→ **REQUIRED TASK A**
Decide whether each statement below agrees with the cladding post: (i) the poster intends to replace the asbestos cladding with cement sheeting and then render it; (ii) the window frame is covered with 29 years' worth of paint; (iii) the poster describes the asbestos cladding as flat. Answer yes or no for each and quote the deciding words of the text.
→ **REQUIRED TASK B**
Reproduce the part of the cladding post that begins at the words "# Forum Home" and stops after "nice modern look.", substituting "fiber cement board" for "cement sheeting".

→ **PAGE EXTRACT**

-- Begin --

# Forum Home Renovation Cladding  External wall cladding

## duke149

I am looking at having some Asbestos cladding removed by professionals.
I want to replace it with cement sheeting then render it to give the house a nice modern look. 
I have a couple questions to this if anyone could help 
When the Asbestos is removed, is it likely that they will have to remove the outside of the window frame?
The window frame is covered with 49 years worth of paint. I tried opening one window that is painted shut only to find most of the external wood is all rotten.  
I think if they have to touch the window frame it will just fall apart. 
But then my other thought is that maybe I should get the window frames replaced at the same time as the re-cladding. If the windows are this bad now, then I will probably have to replace them eventually. If I don't replace them now, then will replacing the windows in future damage the new cladding? 
Or should I just skip the Asbestos removal and render over the asbestos. It is corrugated though which I think will cause problems. 
Finally, any tips on DIY rendering? I have watched lots of videos which makes it seem easy, but most people seem to say its very hard to get right.

-- End --

→ **ENTRIES SUPPLIED**

-- Begin --

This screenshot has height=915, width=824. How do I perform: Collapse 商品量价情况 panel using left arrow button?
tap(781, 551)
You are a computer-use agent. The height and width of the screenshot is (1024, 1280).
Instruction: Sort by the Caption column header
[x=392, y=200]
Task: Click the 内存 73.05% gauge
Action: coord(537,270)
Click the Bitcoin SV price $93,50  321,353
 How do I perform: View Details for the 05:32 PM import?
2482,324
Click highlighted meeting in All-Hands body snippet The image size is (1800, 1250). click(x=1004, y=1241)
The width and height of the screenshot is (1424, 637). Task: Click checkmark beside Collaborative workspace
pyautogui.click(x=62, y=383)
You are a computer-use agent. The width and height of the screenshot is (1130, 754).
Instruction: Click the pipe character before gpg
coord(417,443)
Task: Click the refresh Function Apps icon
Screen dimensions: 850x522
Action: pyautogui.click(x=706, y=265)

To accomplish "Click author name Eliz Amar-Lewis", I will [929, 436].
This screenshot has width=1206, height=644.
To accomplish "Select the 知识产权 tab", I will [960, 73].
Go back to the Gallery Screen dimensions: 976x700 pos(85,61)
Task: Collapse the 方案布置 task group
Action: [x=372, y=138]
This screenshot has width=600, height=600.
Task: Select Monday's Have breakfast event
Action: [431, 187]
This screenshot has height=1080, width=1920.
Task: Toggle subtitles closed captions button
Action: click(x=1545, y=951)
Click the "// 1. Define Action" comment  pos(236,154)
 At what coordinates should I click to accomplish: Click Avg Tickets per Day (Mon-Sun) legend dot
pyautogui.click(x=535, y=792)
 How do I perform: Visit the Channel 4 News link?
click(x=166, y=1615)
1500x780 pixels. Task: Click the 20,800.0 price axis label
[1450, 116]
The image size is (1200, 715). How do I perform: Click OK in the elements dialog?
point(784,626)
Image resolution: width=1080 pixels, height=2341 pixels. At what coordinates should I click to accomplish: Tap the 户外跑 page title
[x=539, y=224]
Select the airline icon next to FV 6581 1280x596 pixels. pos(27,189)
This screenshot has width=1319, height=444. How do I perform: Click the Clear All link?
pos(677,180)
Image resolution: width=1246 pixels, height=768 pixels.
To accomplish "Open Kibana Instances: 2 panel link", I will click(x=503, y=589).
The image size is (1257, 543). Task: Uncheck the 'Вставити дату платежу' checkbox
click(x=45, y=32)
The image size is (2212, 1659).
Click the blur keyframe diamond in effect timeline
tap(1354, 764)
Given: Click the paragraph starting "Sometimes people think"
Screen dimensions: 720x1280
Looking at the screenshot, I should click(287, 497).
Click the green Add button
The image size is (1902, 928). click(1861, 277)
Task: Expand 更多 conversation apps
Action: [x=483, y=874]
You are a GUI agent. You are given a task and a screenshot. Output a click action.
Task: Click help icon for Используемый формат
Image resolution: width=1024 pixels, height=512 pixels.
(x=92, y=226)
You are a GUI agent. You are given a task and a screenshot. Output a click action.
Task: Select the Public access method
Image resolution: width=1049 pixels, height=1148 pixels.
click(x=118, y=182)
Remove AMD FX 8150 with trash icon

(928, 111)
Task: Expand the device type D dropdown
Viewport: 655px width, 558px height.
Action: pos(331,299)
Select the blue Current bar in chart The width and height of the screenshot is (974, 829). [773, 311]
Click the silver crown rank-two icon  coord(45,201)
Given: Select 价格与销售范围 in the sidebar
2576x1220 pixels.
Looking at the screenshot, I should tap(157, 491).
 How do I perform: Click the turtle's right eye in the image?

-- End --

→ **RIGHT ANSWER A**
(i) Yes: "I want to replace it with cement sheeting then render it to give the house a nice modern look."
(ii) No: "The window frame is covered with 49 years worth of paint."
(iii) No: "It is corrugated though which I think will cause problems."

→ **RIGHT ANSWER B**
# Forum Home Renovation Cladding  External wall cladding

## duke149

I am looking at having some Asbestos cladding removed by professionals.
I want to replace it with fiber cement board then render it to give the house a nice modern look.